Exotic Joins in T-SQL and How They Translate in SSIS.
While developing on a project the other day I needed to create a SSIS package that would include a range lookup. Having limited experience with SSIS I endeavored to first create the project using T-SQL and then translate the code into a SSIS package filled with wonderful components which if my plan worked would mimic my code.
While working through the T-SQL coding process of my project I had to run several lookups on the data and one of the lookups was a range lookup - What a perfect time to show off and introduce the "exotic join" although there's nothing exotic about the join (not a bronzed sun goddess on a golden beach!)It's not your simple standard join and although many developers use them they may not refer to them as "exotic". An exotic join is when you institute criteria against the join so for example, when using a select statement as a join or AND's OR's or BETWEEN statements.
I settled on using BETWEEN as I was joining onto the lookup table and doing a range lookup! Success!
This worked quite well and the data that was expected was returned.
e.g. INNER JOIN TableB b ON (a.ValueA BETWEEN b.LowRangeLimit AND
b.HighRangeLimit)
How would this translate in an SSIS package then?
Having some basic knowledge using BIDS (Business Intelligence Development Studio) and having done some complex queries and transformations only using the SQL Task component, I decided to tackle SSIS head on and break up my code into what it would equate to if they were run by the corresponding component in SSIS.
Once reaching the range lookup, no number of books or trawling through the Internet had any decent example on how to institute a lookup and use the extended features to allow for a range lookup. Very simply, I created a lookup component. I then selected the lookup table in the reference table tab. This could either be chosen using your OLE DB Connection or using a SQL statement. |
When mapping the columns, I mapped the field that needed to be checked against the lower range value field in the columns tab. (columns must be of the same data type)
Moving on to the advanced tab, I checked the Enable Memory restriction and then checked the Modify SQL statement checkbox, this enabled me to now place a range lookup in the query by using <= or >=.Remember to click on the Parameter button and assign the parameter to a field, all the parameters (indicated by ?) were assigned the same fieldname (ValueA).
e.g.:
SELECT * FROM
(SELECT LowRangeLimit,HighRangeLimit,LookupValue
FROM LookupTable) AS refTable
WHERE([refTable].[LowRangeLimit] = ? OR [refTable].[LowRangeLimit] < ?)
AND
([refTable].[HighRangeLimit] = ? OR [refTable].[HighRangeLimit] > ?)
Having done all these steps my range lookup seemed to come to life, originally processing through 9.5 million records with 2 data conversion components, a derived column componenent, 2 sort components, 1 merge component, and 1 merge join component, my processing time was approximately 23 minutes on my development machine and 19 minutes running in our production environment.
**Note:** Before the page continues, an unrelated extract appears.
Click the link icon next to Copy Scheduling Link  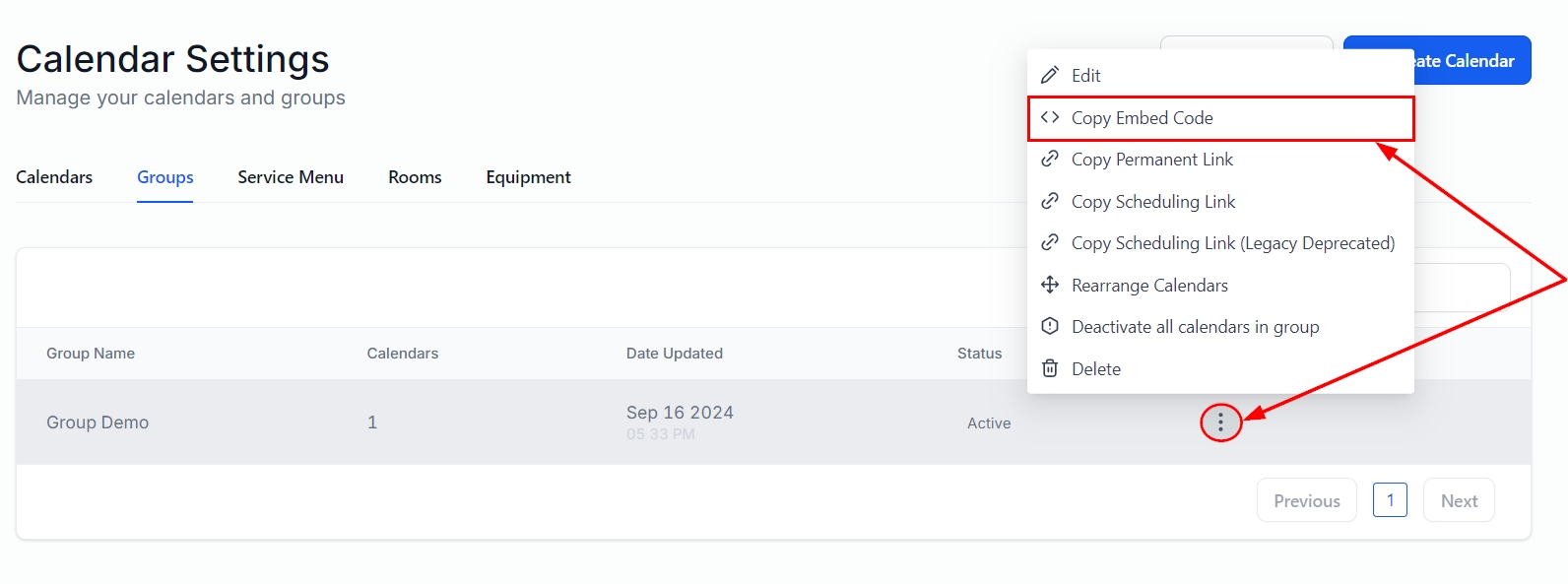[1050, 202]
Having instituted the range lookups and having had removed it as SQL code from a SQL task I decreased my processing time to 13 minutes in our production environment. This was a saving of 10 minutes in development and 6 minutes in production.
Going forward from here there are various ways to institute the range lookup, the way I have explained, is the simplest and with minimal fuss. Another way would be to reverse the way the lookup works now by making the data the lookup table and the lookup table the data, although in my situation the time SSIS took to cache the project before actually processing caused the package to run longer. If theer is enough interest in people wanting to know how the reverse process works I will hapily explain in a future article.
Nick.